Muhammad Muneeb Arshad

University Hospital Birmingham NHS Foundation Trust, UK

Presentation Title:

The use of intravascular Shockwave Lithotripsy in treatment of severe in-stent restenosis with calcification- A case report

Abstract

We highlight a case of severe LMS & ostial CX ISR associated with heavily calcification, treated satisfactory with IVL. 52-year-old lady presented with triple-vessel CAD diagnosis in July 2022. She was declared unsuitable for CABG due to substantial co-morbidities. PCI was performed to her LMS, LAD, and CX. In February 2023, She was readmitted with STEMI. Angiogram confirmed thrombotic occlusion of the LMS extending into the CX. Her LMS and LAD disease were addressed by cutting balloon angioplasty and high-pressure dilatation. The CX artery was treated with drug-eluting stent placement and post-dilation using a NC balloon. The ostial CX stent appeared partially expanded. It was decided to accept the angiographic result and reassess her CX disease later. 4 weeks later, angiogram was performed which showed her proximal LAD accelerated stenosis and ostial CX stent recoiling. The LAD was managed with cutting balloon angioplasty and NC balloon dilatation, followed by drug-eluting balloon angioplasty. CX was addressed by IVL balloon of 3.5 x 12mm.Three cycles of ten pulses were delivered at nominal pressures. The ostial CX was subsequently treated with a drug eluting balloon, followed by a kissing balloon inflation in the LAD and CX. The circumflex ostium displayed significant improvement and proper expansion.

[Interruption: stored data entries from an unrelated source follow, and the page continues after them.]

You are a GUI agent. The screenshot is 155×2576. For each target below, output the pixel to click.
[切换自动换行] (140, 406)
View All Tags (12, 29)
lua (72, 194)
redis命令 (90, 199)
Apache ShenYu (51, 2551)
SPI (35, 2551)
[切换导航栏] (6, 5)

Patient was discharged home on DAPT next day. Evidence for IVL in ISR is still limited compared to de-novo disease. The decision to use IVL should be based on the assessment of the coronary artery anatomy, degree of calcification, and the clinical judgment of the interventional cardiologist.

Biography

Muhammad Muneeb Arshad MRCP ( London) is working in University hospitals Birmingham NHS Foundation Trust as Registrar. He has special interest in interventional cardiology.